Perk #11: Lower A Risk of Developing Type 2 Diabetes
Scientists believe that coffee may be beneficial in keeping diabetes at a stand still. How? Well there is research that shows some evidence that coffee decreases the sensitivity of muscle cells to the effects of insulin, which might impair the metabolism of sugar and raise blood sugar levels. Coffee helps the body use insulin and protecting insulin-producing cells, enabling effective regulation of blood sugar as well as ward off inflammation (a risk factor for type 2 diabetes) and prevent tissue damage. A component of coffee known as caffeic acid has been identified as a significant toxic reducer of abnormal protein deposits (amyloid fibrils) found in people who have type 2 diabetes.

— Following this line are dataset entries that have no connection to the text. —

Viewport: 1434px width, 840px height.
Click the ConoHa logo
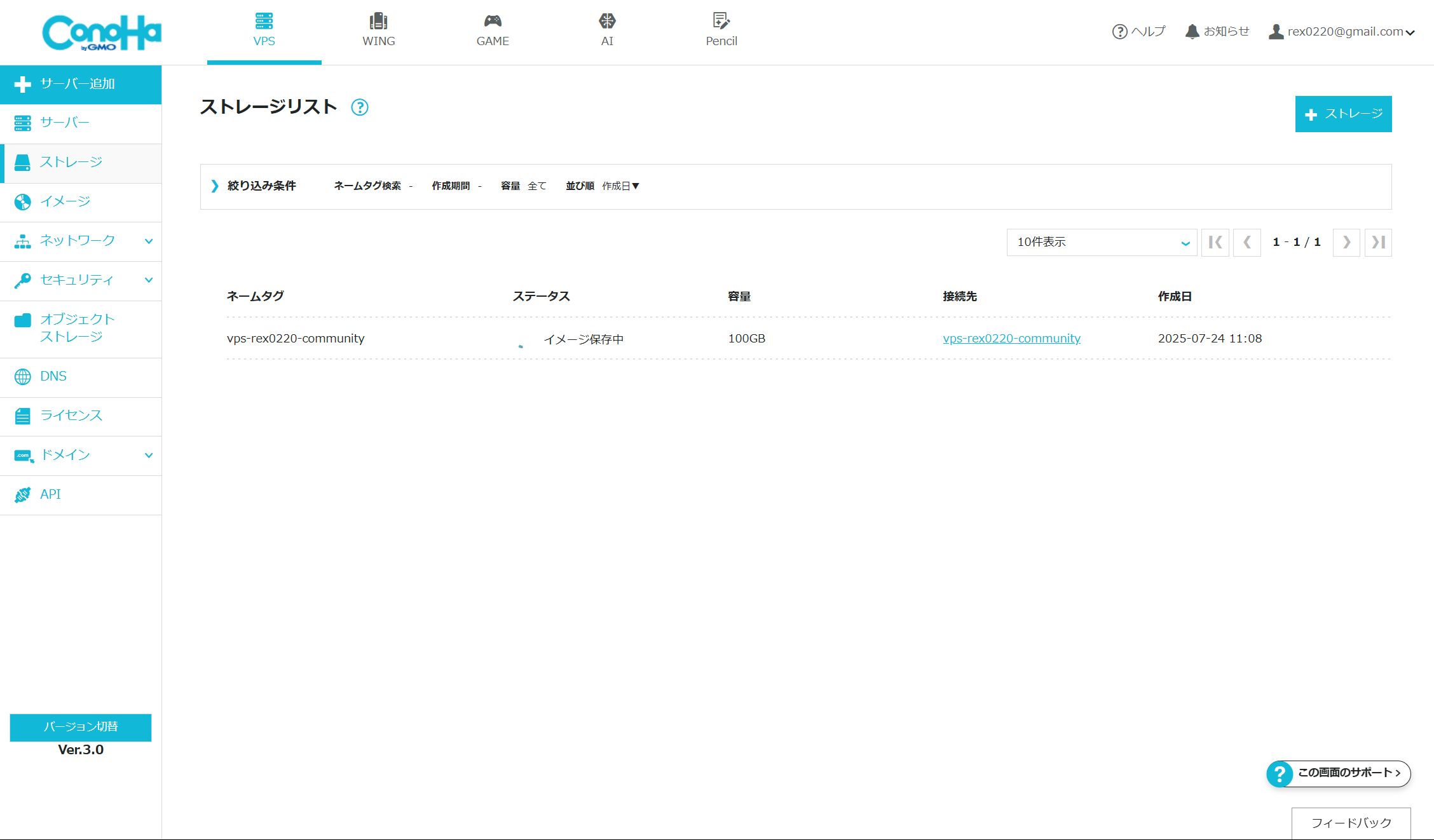[102, 32]
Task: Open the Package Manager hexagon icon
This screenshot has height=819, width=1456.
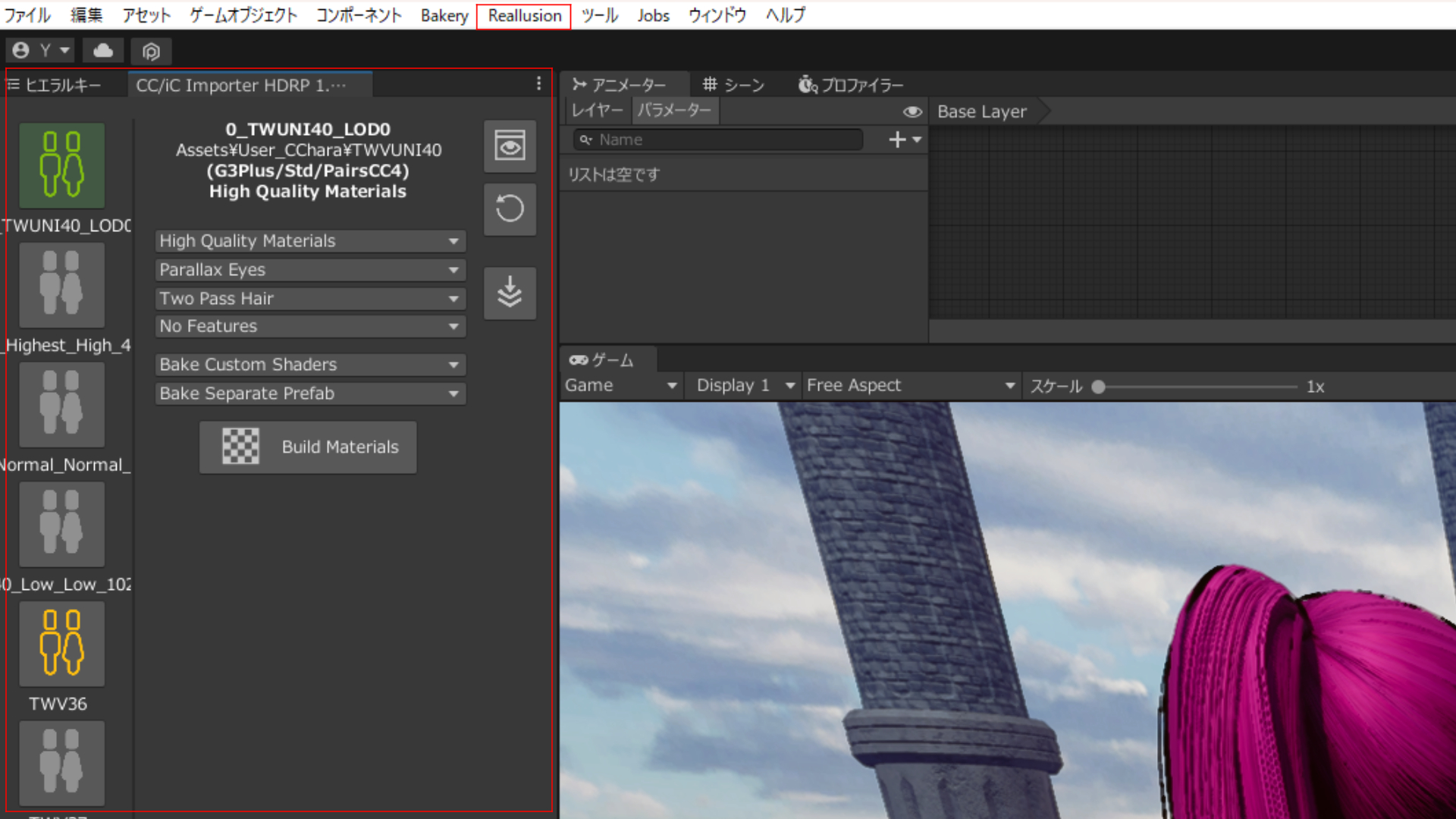Action: coord(151,51)
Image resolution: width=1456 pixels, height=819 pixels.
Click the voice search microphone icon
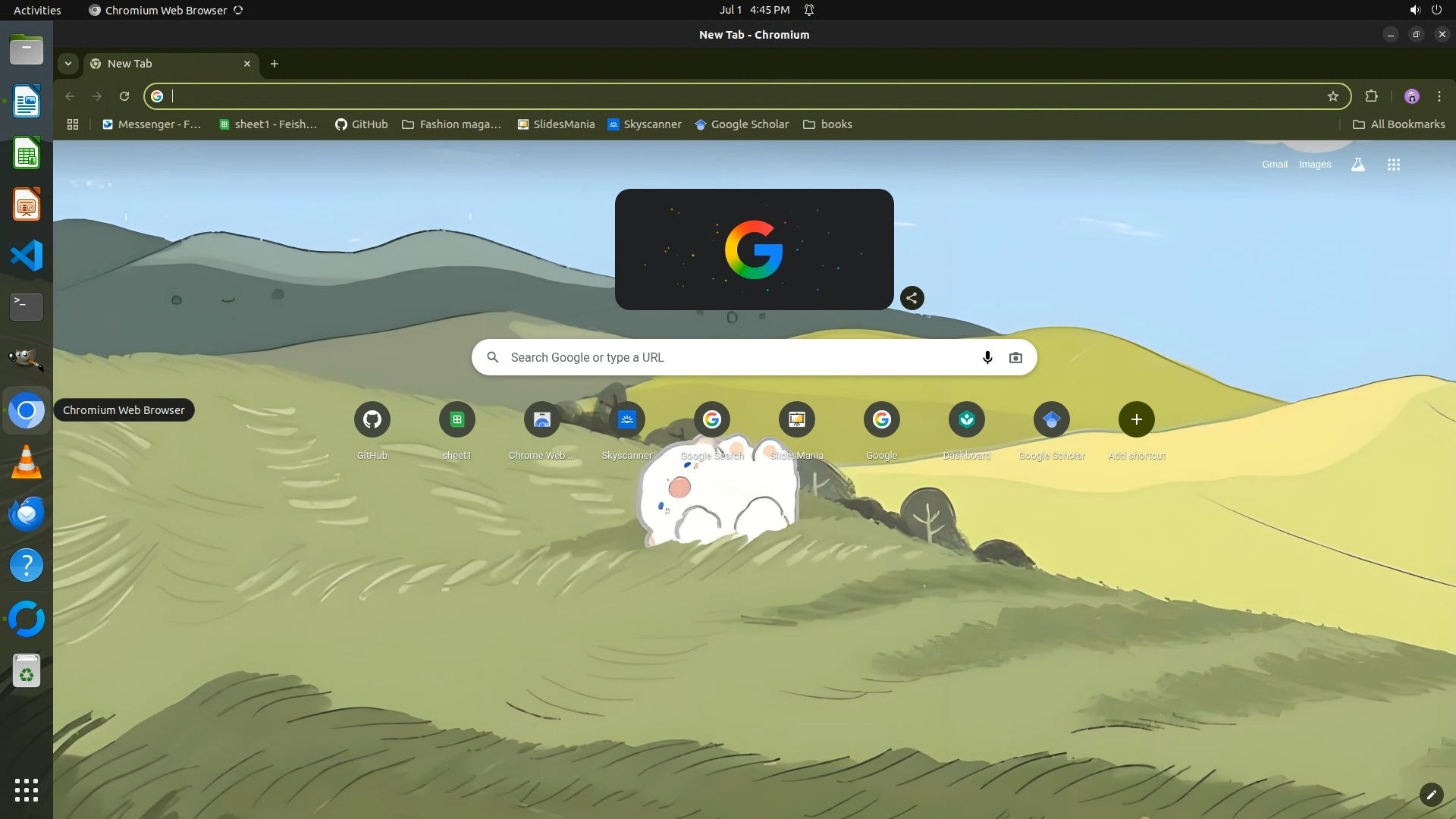pos(987,357)
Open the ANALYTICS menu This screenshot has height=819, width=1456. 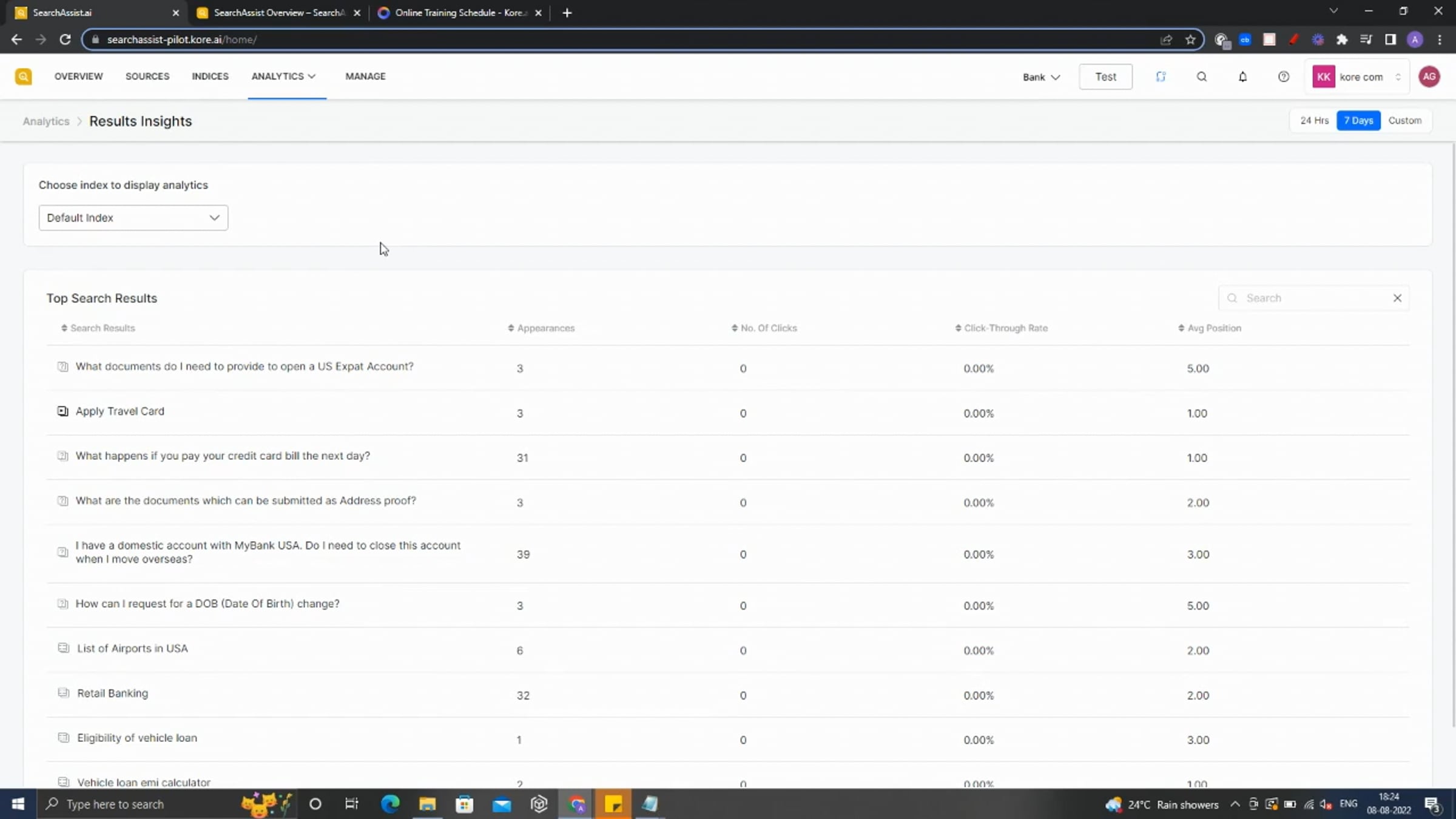(284, 76)
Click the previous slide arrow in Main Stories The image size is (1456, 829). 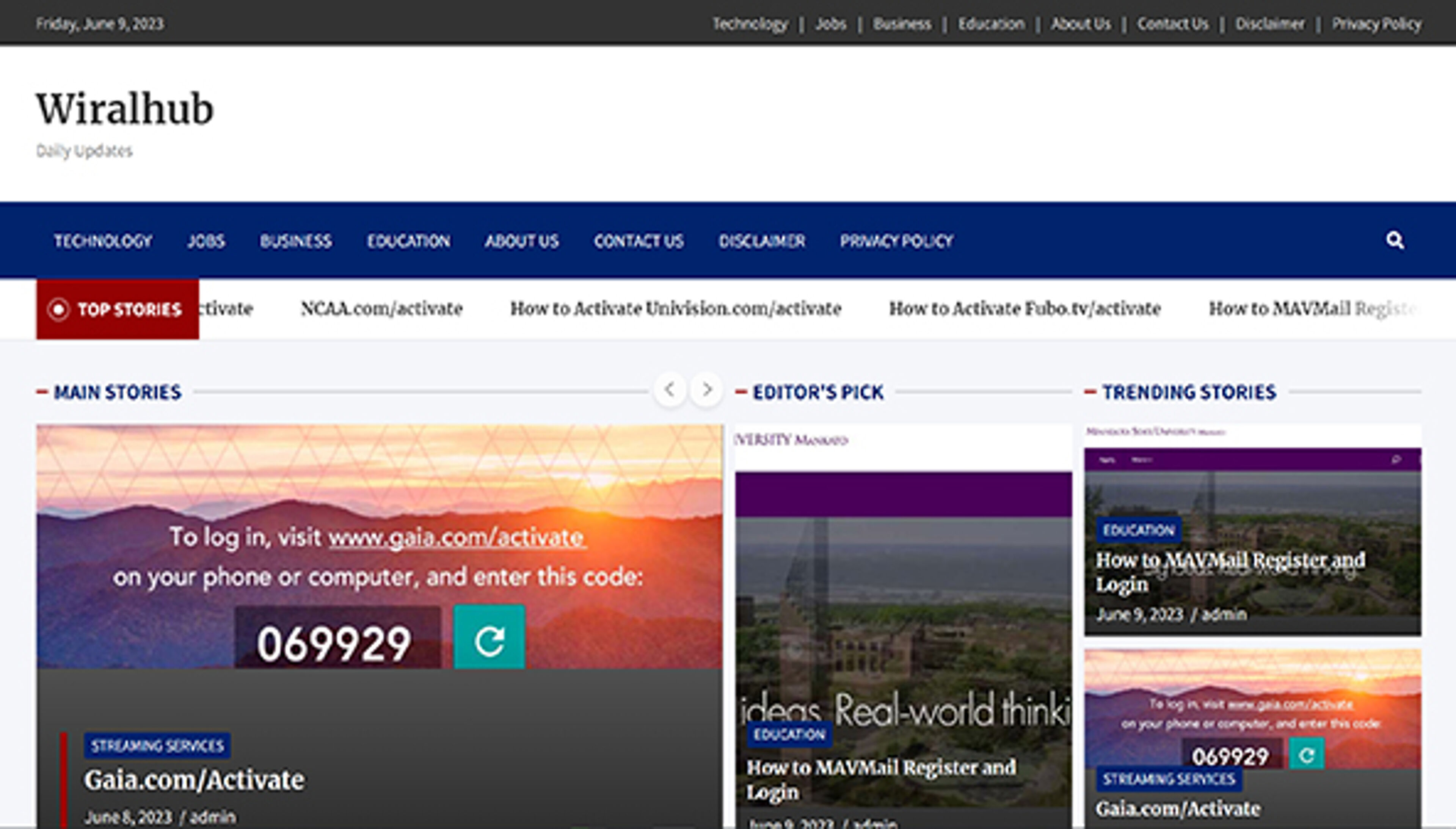(670, 390)
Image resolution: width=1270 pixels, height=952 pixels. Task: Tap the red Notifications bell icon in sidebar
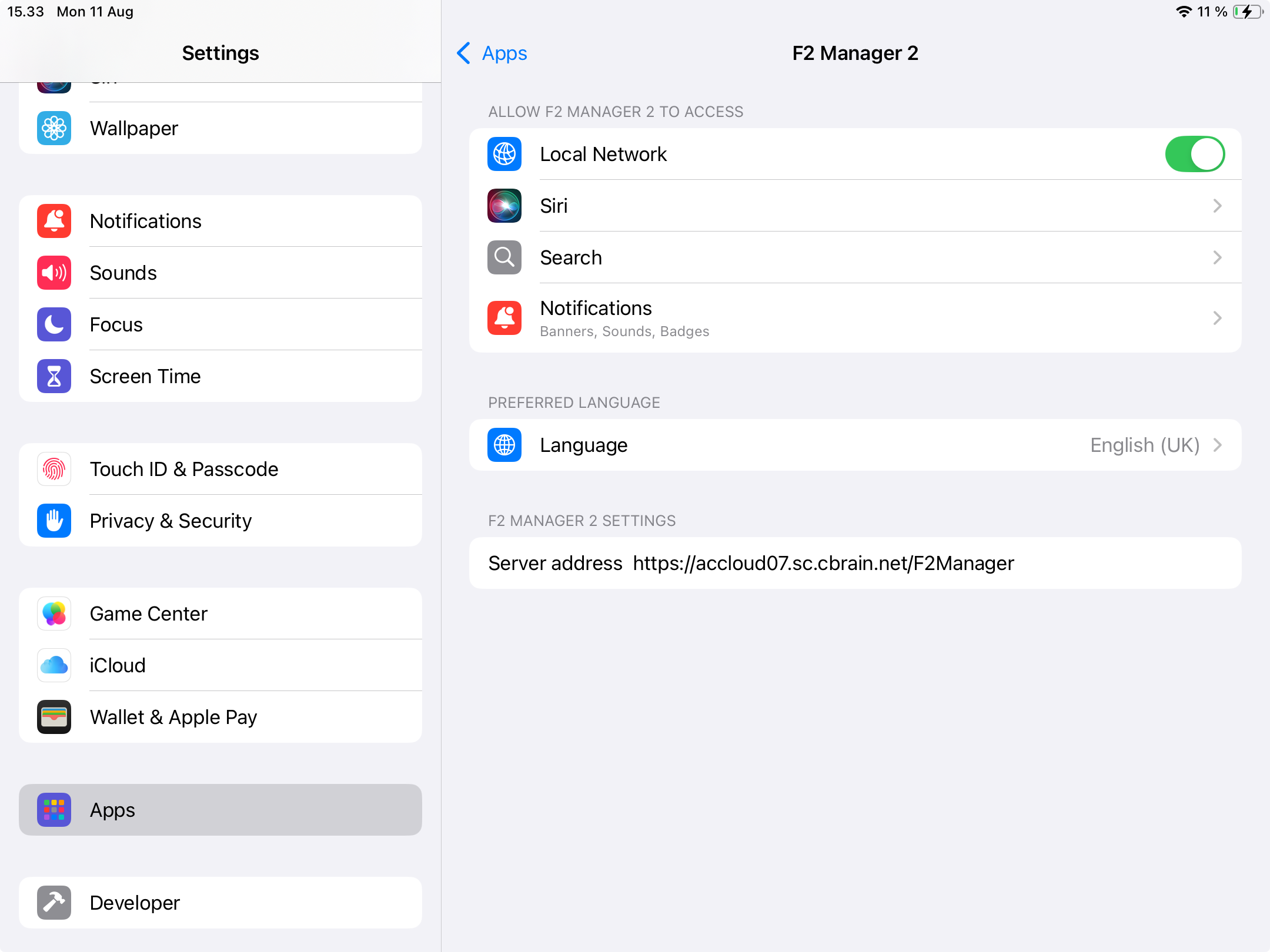[54, 221]
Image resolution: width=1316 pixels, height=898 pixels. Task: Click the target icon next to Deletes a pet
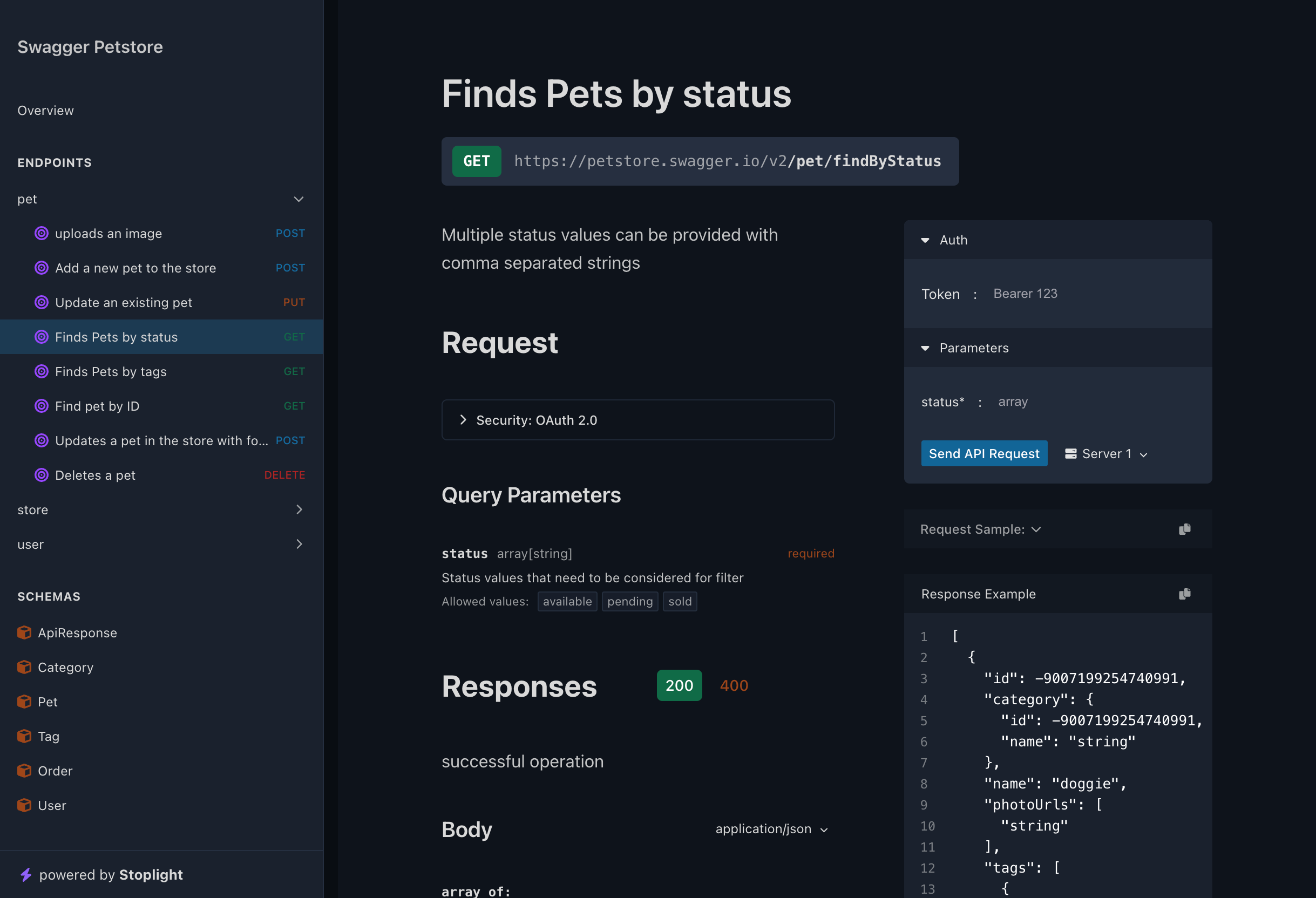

Perk #12: Enhance Exercise Performance
Were you aware that coffee can help with fatigue aiding in your stamina? I have always been told to avoid caffeinated drinks especially prior to a workout because they dehydrate however, there is research that shows if you drink up to 5 cups a day (500 mg) of coffee it does not interfere with your exercise workout. As a matter of fact it reduces your perception of “pain” during your exercise routine increasing fatty acids in the blood (which supports endurance) and strengthens muscle contraction.
Perk #13: Burns Fat
Which brings me to this next perk...Ever notice caffeine listed in most fat burning supplements? Well caffeine is a stimulant to the nervous system which raises metabolism and increases the oxidation of fatty acids (as we learned in perk #12). Since it raises our metabolic rate, it helps to keep fatty acids away from fat tissues
Perk #14: Depression Deterrent
Multiple studies have linked coffee drinking to lower rates of depression in both men and women who were heavy drinkers of coffee having the lowest risk of depression. It is known that caffeine activates neurotransmitters that control mood, including dopamine and serotonin.
Don’t ‘Perk’ Too Much
Caffeine can affect every person differently causing irritability, nervousness or anxiety in high doses. It can also impact sleep patterns and quality causing insomnia as well as raising blood pressure levels in those with hypertension. Two to three eight-ounce cups per day is considered moderate; heavy coffee drinkers consume four cups or more daily. Remember, the amount of caffeine per coffee beverage varies depending upon the preparation and style of beverage. Eight ounces of brewed coffee may contain as little as 80 to as much as 200 mg of caffeine per cup (an “average” cup probably contains about 100 mg). And as with all scientific study, they are all subject to bias so interpret these findings with caution.
Quick Facts
- It takes about six hours for the effects of caffeine to wear off
- Drink coffee early in the day
- Decaf coffee contains about 2 to 12 mg of caffeine per eight ounces
- Taper your coffee consumption gradually and avoid quitting coffee cold turkey which can lead to caffeine withdrawal symptoms that may include severe headaches, muscle aches and fatigue which can last for days.